I am currently analysing Cheviot company (for company website see here).
The valuation is as follows
No. of shares outstanding – 0.45 Cr
Price per share – 228
Mcap – 103 Cr
Investment/ cash on book – 63 (last year)+ 10 Crs (this year) = 73 Crs
Net value = 103-73 = 30 Crs
Current year expected NP = 23 Crs
The company seems to be priced for 1-2 years earnings. The market seems to valuing the company with a horizon of 1-2 years and expects the company to be out of business after that !!.
Background
Cheviot company is a West bengal based company into the manufacture and sale of Jute based products. Almost 70% of the sale is export and the rest is domestic (Page 6 of Annual report).

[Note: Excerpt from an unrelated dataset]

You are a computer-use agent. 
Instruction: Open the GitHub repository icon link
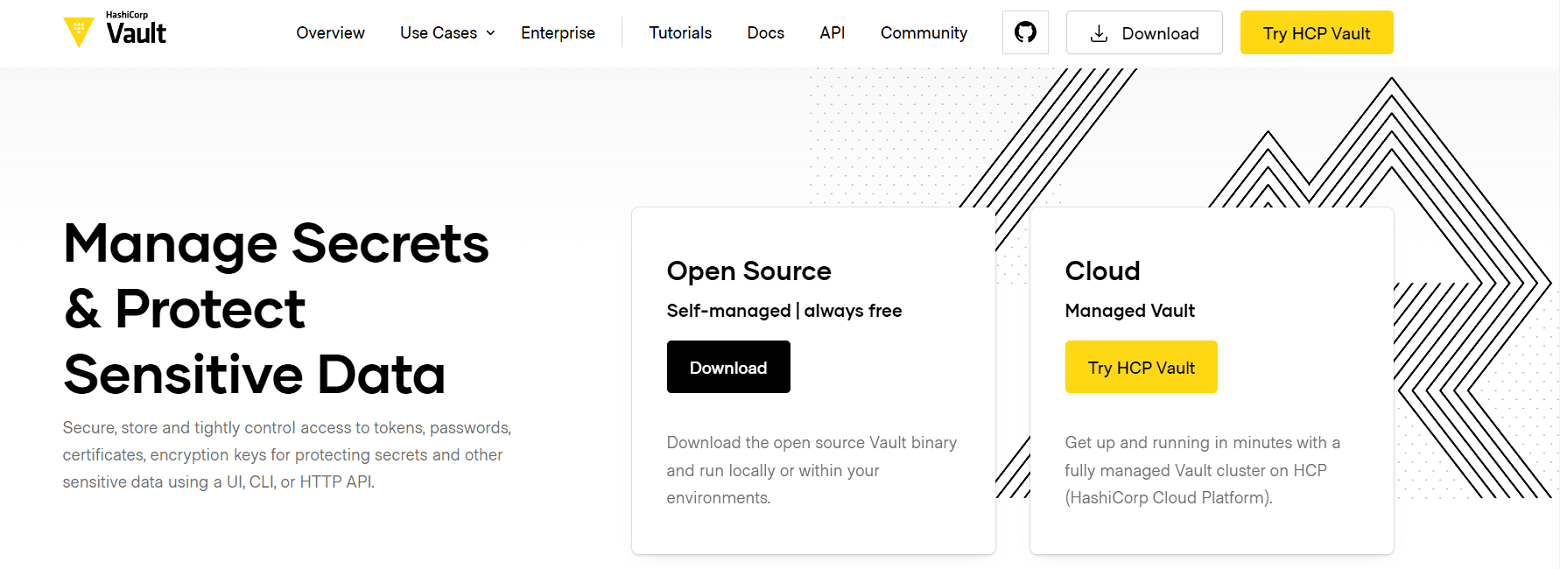[1025, 33]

The company has been in business for more than 100 years and is currently the most profitable in its industry (the jute industry as a whole is sick and incurring losses). The company has two manufacturing units, one at Budge budge and the other at Falta. The unit at Budge budge is having some labor trouble which may impact the Topline for the company.
Financials
The company has had a ROC of almost 20%+ for the last few years (if one excludes cash). The company has been consistently profitable and has good free cash flows ( equal to net profits).

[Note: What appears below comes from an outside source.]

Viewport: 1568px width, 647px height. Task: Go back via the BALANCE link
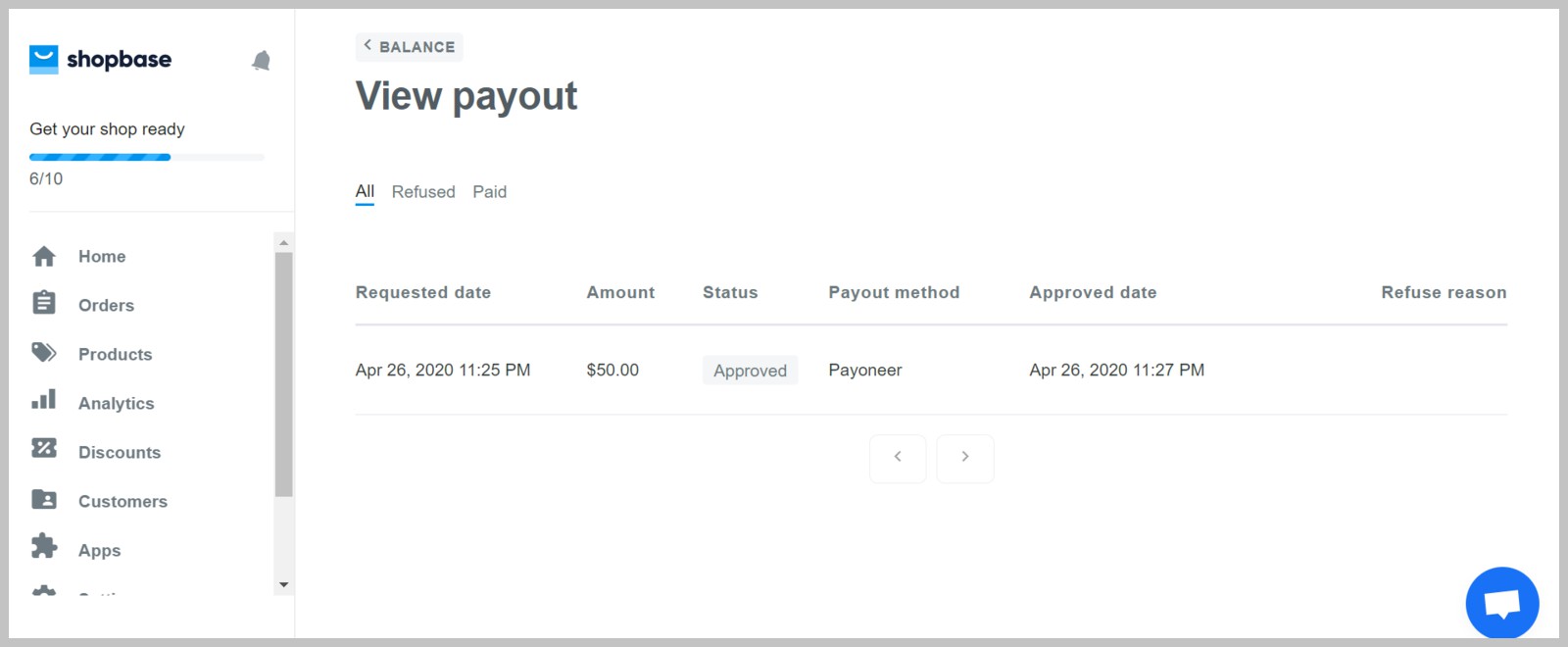(x=410, y=46)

In addition, although the volumes have come down, the company has moved up the value chain and has been able to improve realization for the end product (Raw material cost as % of Sales has been coming down over the years). The topline has increase with a CAGR of 6% for the last five years whereas the Net profit has increased by 15% CAGR over the same period.

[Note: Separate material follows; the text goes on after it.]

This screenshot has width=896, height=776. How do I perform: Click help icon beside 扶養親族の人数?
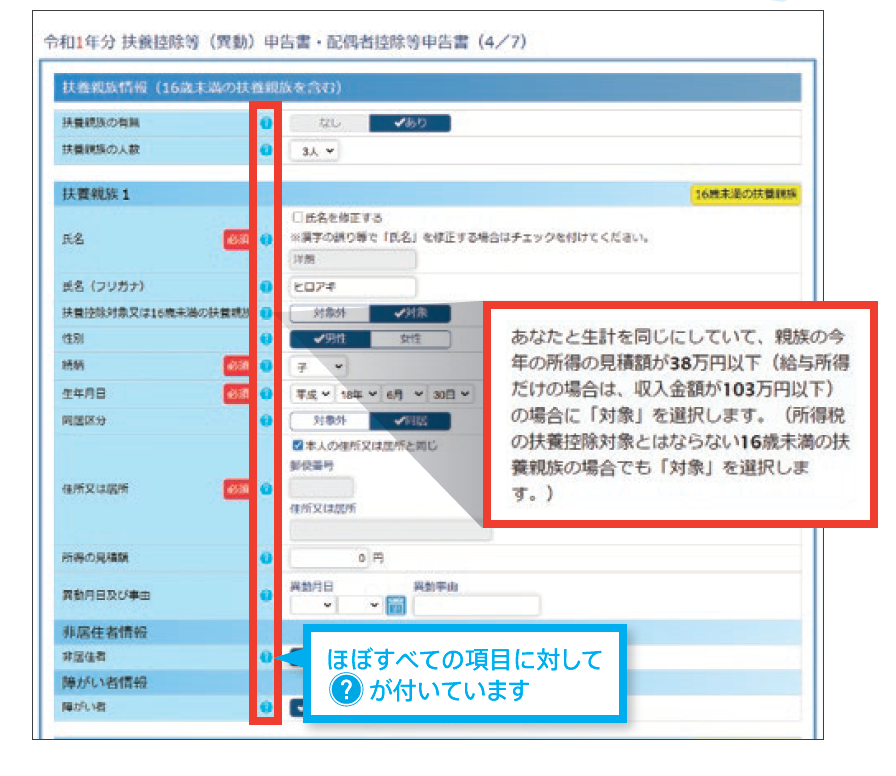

The company has almost 73 Crs cash on book which has been invested in mutual funds and other liquid investment.
Risk
The indian government has made jute the mandatory packaging material for food grains and sugar to support the industry. In addition the government also provides marketing assistance for the export market which is received as a credit. Thus the industry is surviving based on this support from the government.
The company currently has labor unrest in one of its units which may impact the short term profitability. In addition, this industry is marked by labor issues and strikes.
Conclusion
In my view, the strike could impact the topline for a quarter or two, but it is not a long term risk. In addition, the company has been concentrating on the export market and as a result could continue to do well.
The market is currently discounting all the above issues and more and pricing the company for bankruptcy, which does not seem probable.